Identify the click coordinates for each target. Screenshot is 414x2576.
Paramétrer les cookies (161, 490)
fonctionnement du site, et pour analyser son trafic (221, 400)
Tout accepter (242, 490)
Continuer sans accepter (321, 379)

---

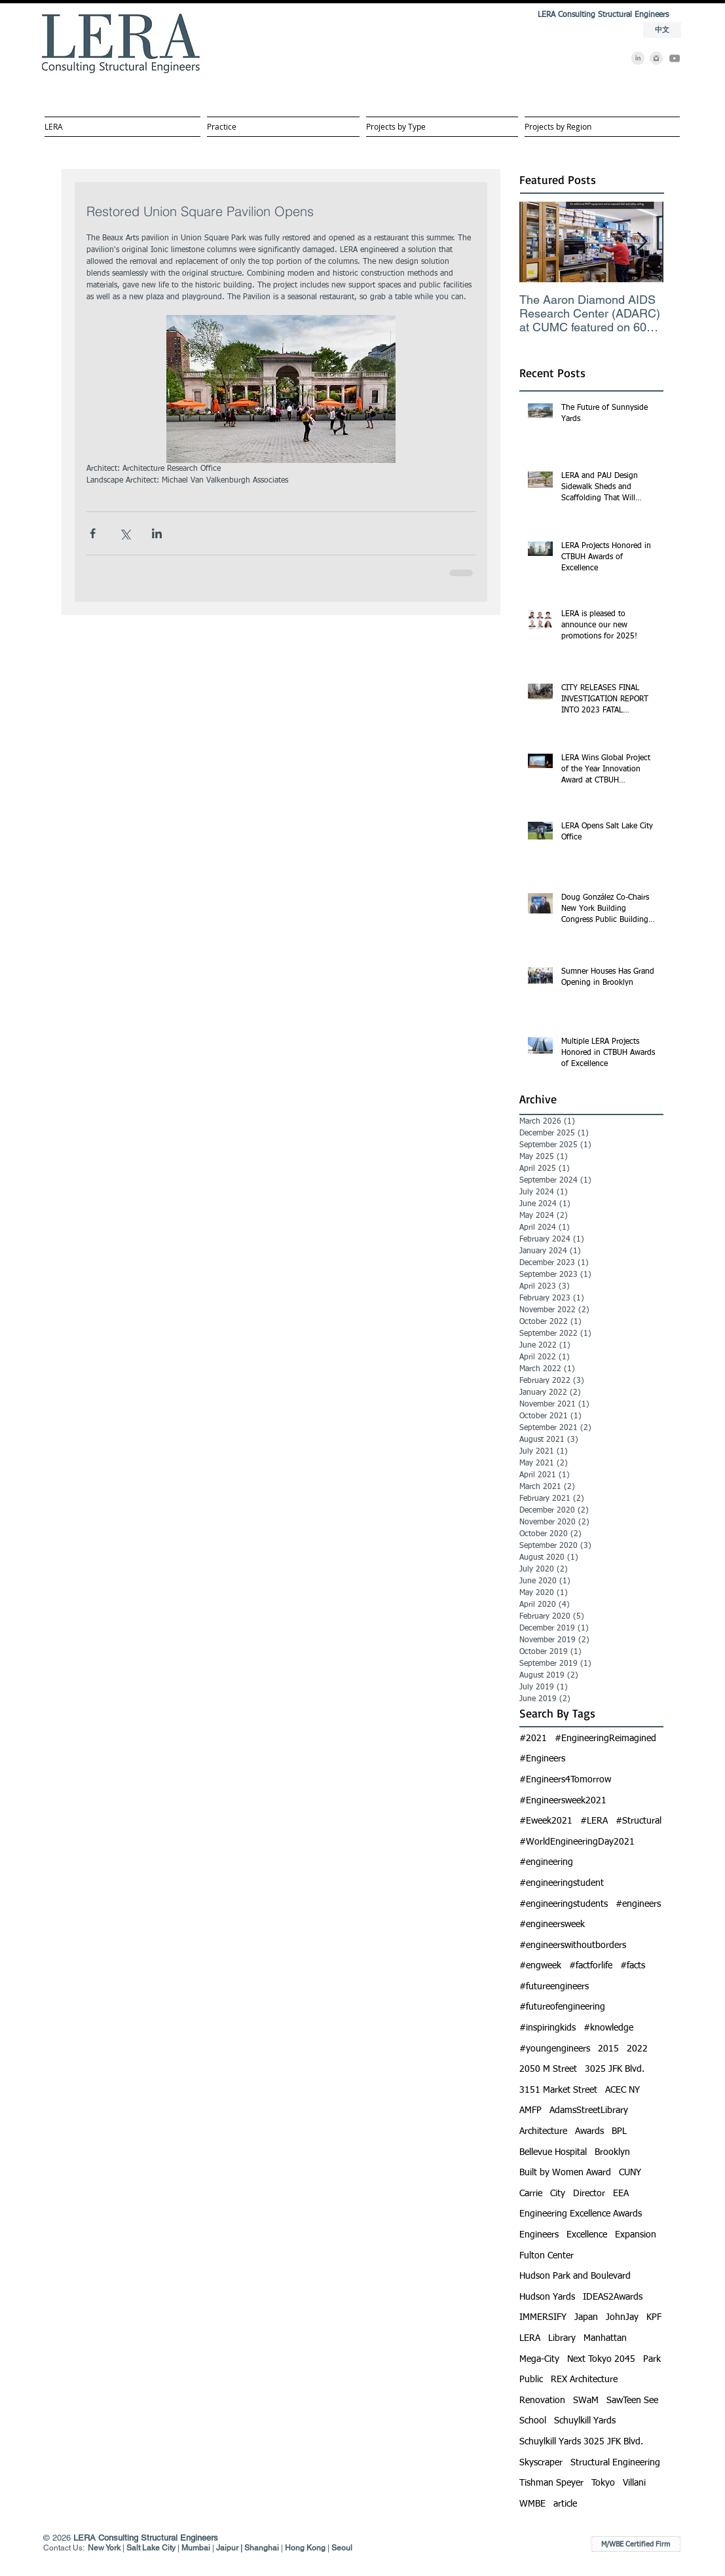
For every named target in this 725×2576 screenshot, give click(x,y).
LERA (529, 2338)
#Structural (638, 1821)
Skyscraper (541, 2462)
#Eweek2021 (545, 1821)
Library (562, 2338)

→ **DIRECTION**: Copy the data word for word, from the line with "fonctionnement du site, et" to the line with "Tout accepter (242, 490)", including both of those lines.

→ **COMPLETE RESPONSE**:
fonctionnement du site, et pour analyser son trafic (221, 400)
Tout accepter (242, 490)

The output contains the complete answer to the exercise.